Tandis que le vendeur parisien parle de ce vin à ses clients comme d’un rosé au CBD, Clément Rozoy, créateur de ce premier vin de luxe aux arômes naturels de cannabis, explique que sa formule est plus complexe qu’un simple produit au CBD, facilement imitable : « Mes vins ont des terpènes [molécules aromatiques] qui ont des vertus organoleptiques en plus des vertus thérapeutiques. Or, il existe plusieurs milliers de variétés de cannabis qui ont chacune une signature olfactive propre. Assemblées au vin, elles offrent des recettes infinies », explique le pionnier de 36 ans qui mise sur les cépages pinot noir et chardonnay pour constituer la base de ses effervescents.

Sponsor du Festival de Cannes, il fabrique déjà 25 000 bouteilles, toutes étiquetées manuellement en Champagne, où elles sont confectionnées et estime pouvoir aller jusqu’à 100 000 dans un futur proche. « Je travaille avec un producteur champenois qui souhaite rester discret afin de ne pas compromettre son activité.

En France, il est toujours compliqué de travailler avec le cannabis, même si on n’en utilise que les terpènes. Mon truc, ce sont les arômes et comment les marier avec du vin de qualité afin d’ouvrir des champs nouveaux dans la gastronomie », explique Clément Rozoy, qui a déposé un brevet mondial sur sa manière d’introduire les terpènes dans le vin. « Il ne faut pas dénaturer la qualité du vin », ajoute celui qui n’en est qu’au début de cette aventure.

L’introduction du CBD semble la phase la plus délicate afin que le résultat ait ce goût de              « reviens-y » recherché. Fabrice Chauveau, charcutier à Larçay, en Indre-et-Loire, s’est confronté à ce problème pour la réalisation de son saucisson au CBD. « On a dû creuser notre recette pour enlever le côté amer de la plante. Du coup, on est juste à 0,3 % de chanvre par kilo. Si on en met plus, le saucisson n’est pas bon », explique-t-il. Avec son acolyte, Aurélien Bonnard, qui est à l’origine un client de sa boucherie, il a créé la marque Au cochon vert, qui produit du « sauchichon », mais aussi des rillettes et de la terrine de campagne.

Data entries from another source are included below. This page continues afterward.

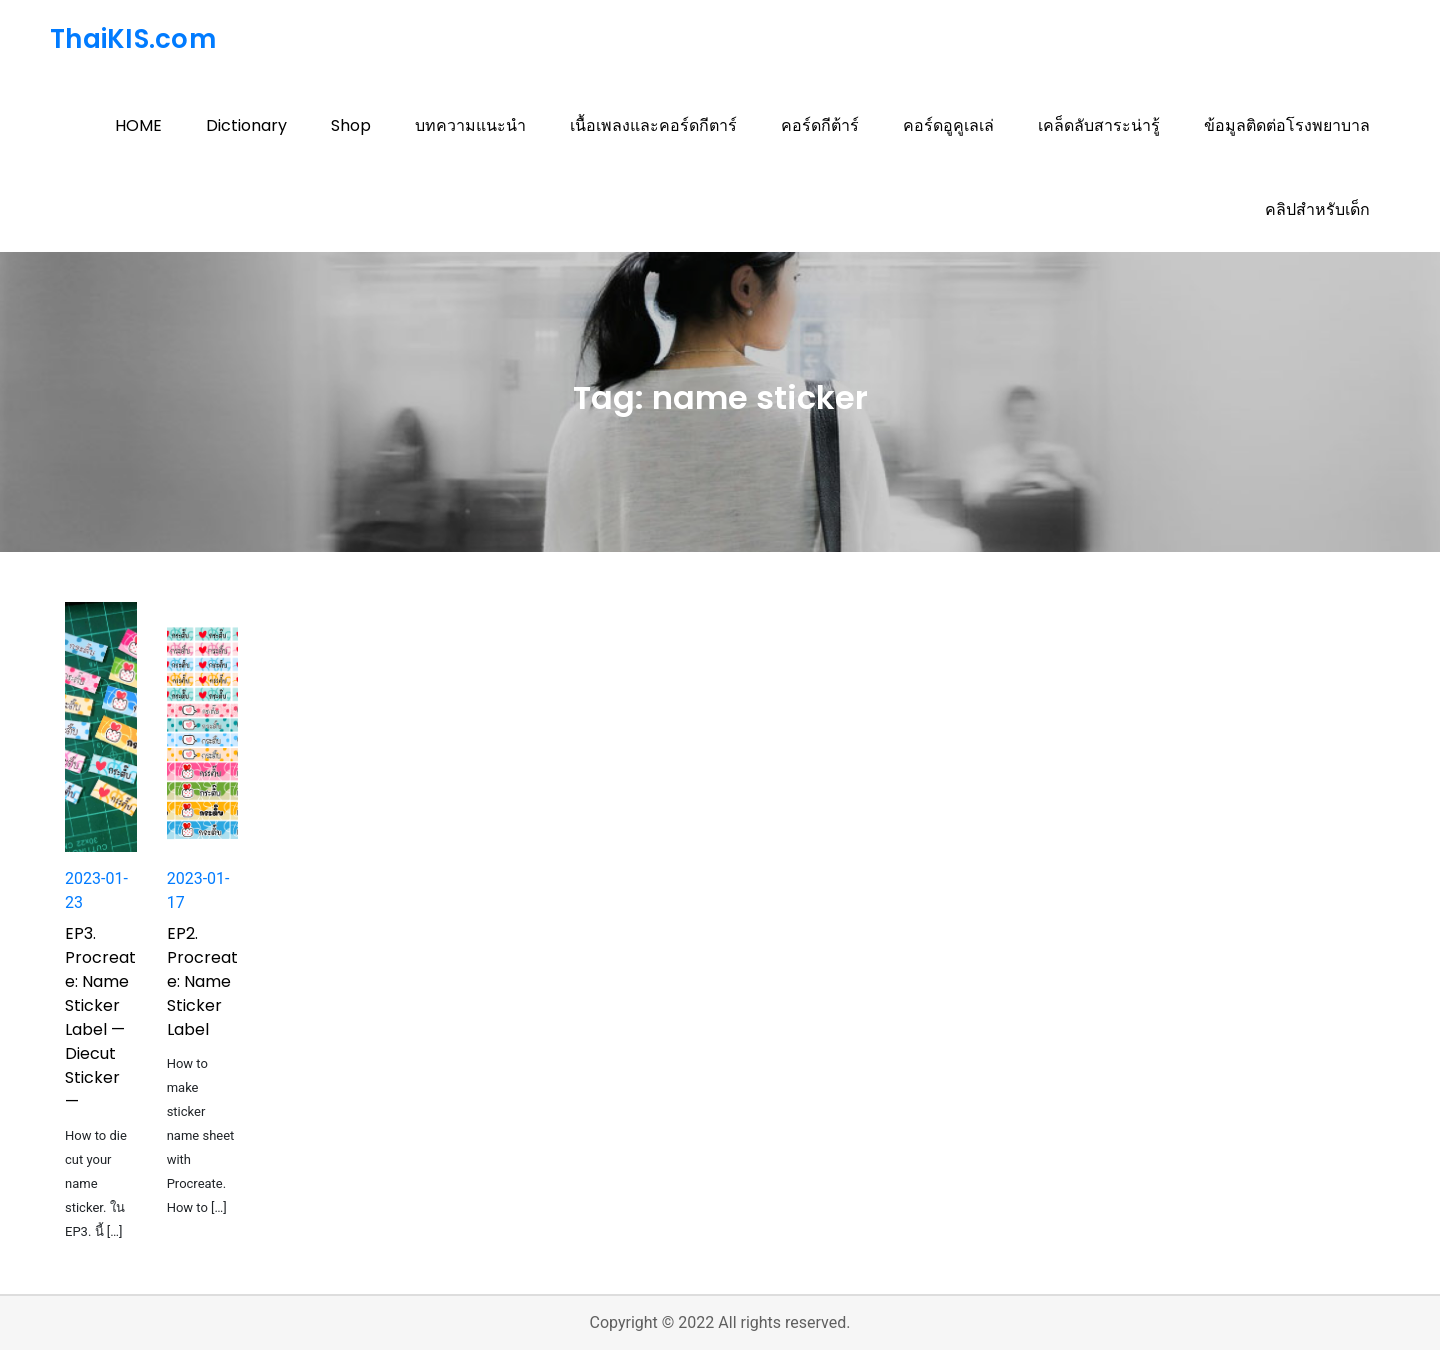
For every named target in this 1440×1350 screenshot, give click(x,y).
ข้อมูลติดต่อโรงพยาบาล (1287, 125)
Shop (351, 125)
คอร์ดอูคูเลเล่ (948, 125)
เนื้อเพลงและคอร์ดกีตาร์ (653, 125)
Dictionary (246, 125)
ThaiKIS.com (133, 39)
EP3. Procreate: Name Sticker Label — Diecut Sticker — (100, 1017)
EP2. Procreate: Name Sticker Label (202, 981)
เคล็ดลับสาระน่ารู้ (1099, 125)
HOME (138, 125)
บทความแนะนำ (470, 125)
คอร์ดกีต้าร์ (820, 125)
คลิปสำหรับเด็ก (1317, 209)
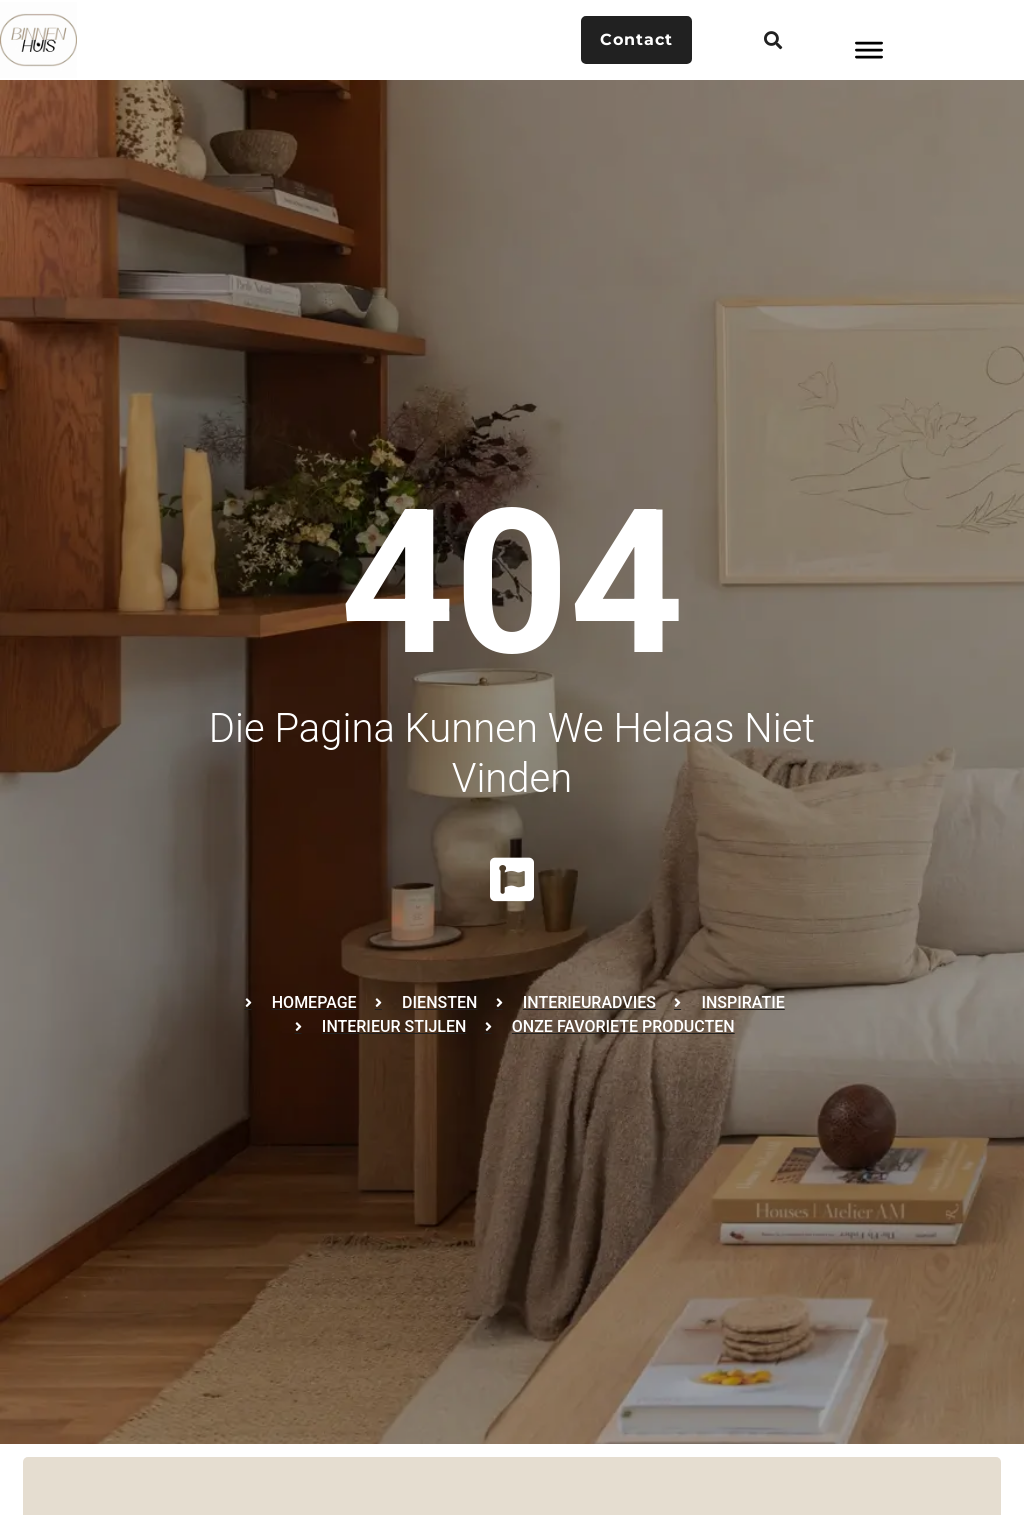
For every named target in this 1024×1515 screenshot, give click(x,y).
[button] (772, 40)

Surfant sur la vague du bien-être, les eaux gazeuses au CBD emportent aussi l’adhésion. Leader en France, la marque Chilled propose plusieurs déclinaisons aromatiques sans sucre qui soulignent le CBD (20 mg par canette) : rose et poivre du Sichuan, abricot et infusion de romarin, hibiscus blanc.

Le succès a été immédiat : depuis sa création, il y a deux ans, la production approche les deux millions de canettes. En tête de peloton, il y a aussi Naka, une boisson française également née après le confinement, fin 2020, et qui se répand dans tous les points de vente spécialisés. Bientôt d’autres verront le jour, comme Baga, aux saveurs telles que pêche blanche et verveine ou mélisse-framboise que deux jeunes hommes du Sud-Ouest sont en train de mettre au point et que l’on devrait pouvoir goûter dès cet été. Le plateau de l’apéro n’a pas fini de se renouveler.